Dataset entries
++++++++++++++++++++

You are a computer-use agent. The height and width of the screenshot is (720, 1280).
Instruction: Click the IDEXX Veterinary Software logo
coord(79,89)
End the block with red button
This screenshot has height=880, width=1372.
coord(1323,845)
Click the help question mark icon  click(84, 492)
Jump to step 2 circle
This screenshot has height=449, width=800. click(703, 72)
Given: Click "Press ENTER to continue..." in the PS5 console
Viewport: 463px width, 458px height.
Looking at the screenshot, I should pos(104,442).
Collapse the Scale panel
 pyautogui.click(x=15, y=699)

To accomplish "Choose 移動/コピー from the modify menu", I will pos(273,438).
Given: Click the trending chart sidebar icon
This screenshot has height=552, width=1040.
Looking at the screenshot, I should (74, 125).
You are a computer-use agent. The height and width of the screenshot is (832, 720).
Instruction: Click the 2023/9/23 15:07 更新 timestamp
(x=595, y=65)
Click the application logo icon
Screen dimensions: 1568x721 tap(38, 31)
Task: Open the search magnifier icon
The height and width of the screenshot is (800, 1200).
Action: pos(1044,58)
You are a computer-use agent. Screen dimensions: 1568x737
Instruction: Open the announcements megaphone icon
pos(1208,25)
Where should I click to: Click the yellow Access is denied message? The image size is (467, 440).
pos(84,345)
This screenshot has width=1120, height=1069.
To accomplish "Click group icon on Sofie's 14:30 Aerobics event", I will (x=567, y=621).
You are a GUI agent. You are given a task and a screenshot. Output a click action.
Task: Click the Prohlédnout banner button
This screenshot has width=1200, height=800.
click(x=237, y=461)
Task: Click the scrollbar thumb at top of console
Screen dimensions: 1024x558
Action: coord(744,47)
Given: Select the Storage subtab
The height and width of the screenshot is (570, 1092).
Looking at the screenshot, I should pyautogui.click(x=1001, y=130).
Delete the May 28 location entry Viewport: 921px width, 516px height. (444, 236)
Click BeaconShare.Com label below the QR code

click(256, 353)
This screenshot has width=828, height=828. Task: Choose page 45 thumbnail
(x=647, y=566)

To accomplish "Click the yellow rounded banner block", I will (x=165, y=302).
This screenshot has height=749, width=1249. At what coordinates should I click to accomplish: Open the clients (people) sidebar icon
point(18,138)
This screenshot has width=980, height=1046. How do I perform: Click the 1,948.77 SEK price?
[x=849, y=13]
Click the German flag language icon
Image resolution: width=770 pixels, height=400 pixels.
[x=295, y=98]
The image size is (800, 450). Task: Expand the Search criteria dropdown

++++++++++++++++++++

* [YOUR TASK]
Take the lines above from the one holding "Task: Click the scrollbar" to the last and output them exactly.

* [OUTPUT FOR THIS EXERCISE]
Task: Click the scrollbar thumb at top of console
Screen dimensions: 1024x558
Action: coord(744,47)
Given: Select the Storage subtab
The height and width of the screenshot is (570, 1092).
Looking at the screenshot, I should pyautogui.click(x=1001, y=130).
Delete the May 28 location entry Viewport: 921px width, 516px height. (444, 236)
Click BeaconShare.Com label below the QR code

click(256, 353)
This screenshot has width=828, height=828. Task: Choose page 45 thumbnail
(x=647, y=566)

To accomplish "Click the yellow rounded banner block", I will (x=165, y=302).
This screenshot has height=749, width=1249. At what coordinates should I click to accomplish: Open the clients (people) sidebar icon
point(18,138)
This screenshot has width=980, height=1046. How do I perform: Click the 1,948.77 SEK price?
[x=849, y=13]
Click the German flag language icon
Image resolution: width=770 pixels, height=400 pixels.
[x=295, y=98]
The image size is (800, 450). Task: Expand the Search criteria dropdown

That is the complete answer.